- [Document section]
# # # # #

Washington, D.C. 20549
Attention: Linda Cvrkel
| Re: | Quality Distribution, Inc. |
Form 10-K for the fiscal year ended December 31, 2006
File No. 000-24180
Dear Ms. Cvrkel:
Quality Distribution, Inc. (the “Company”) is hereby responding to the comments of the staff of the Securities and Exchange Commission (the “Commission”) contained in a letter dated May 4, 2007 relating to the above-referenced Annual Report on Form 10-K of the Company for the year ended December 31, 2006 (the “Form 10-K”). Set forth below are the comments of the staff (in italics) contained in the staff’s letter and immediately below each comment is the Company’s response with respect thereto.

# # # # #

- [Given information]

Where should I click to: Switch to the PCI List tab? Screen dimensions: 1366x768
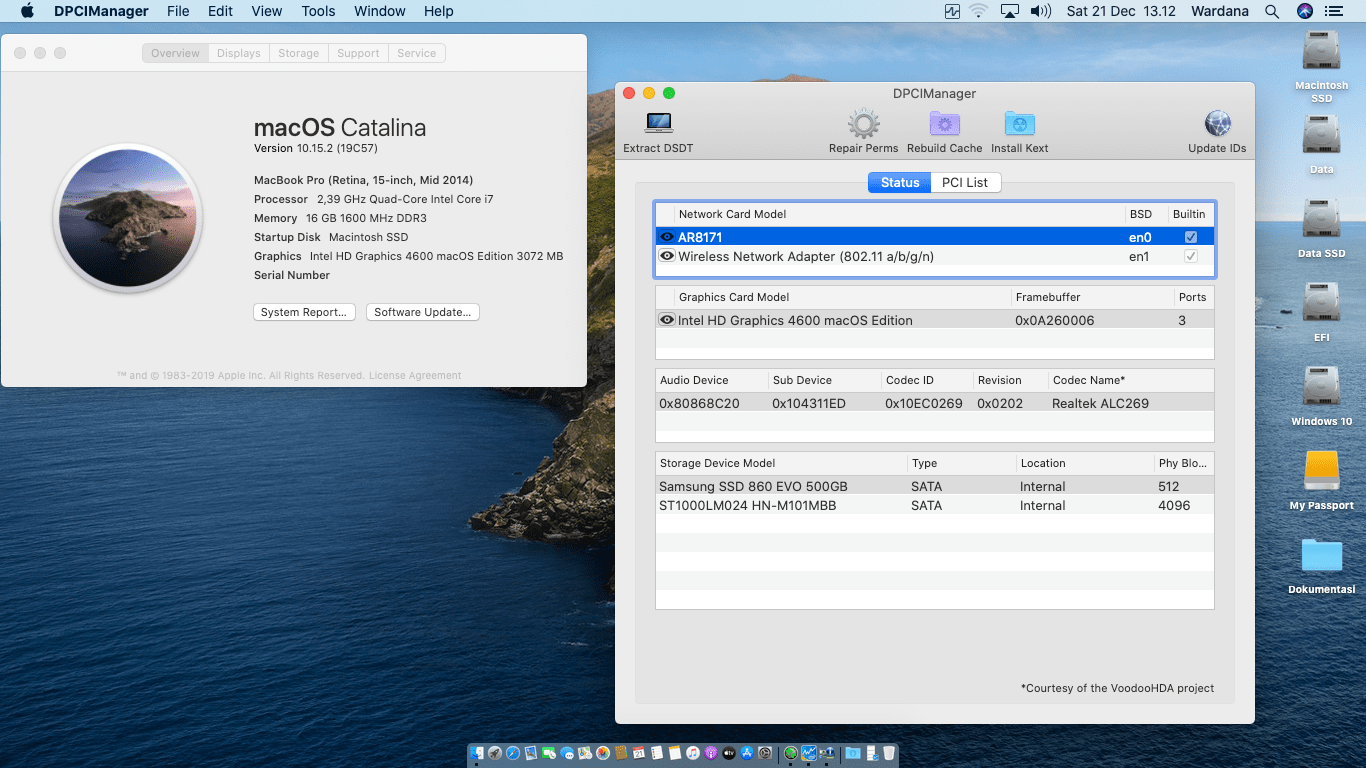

# # # # #

- [Objective] In the response letter, what date is given for the staff letter containing the comments? Use only the response letter above to answer.

- [Complete response] May 4, 2007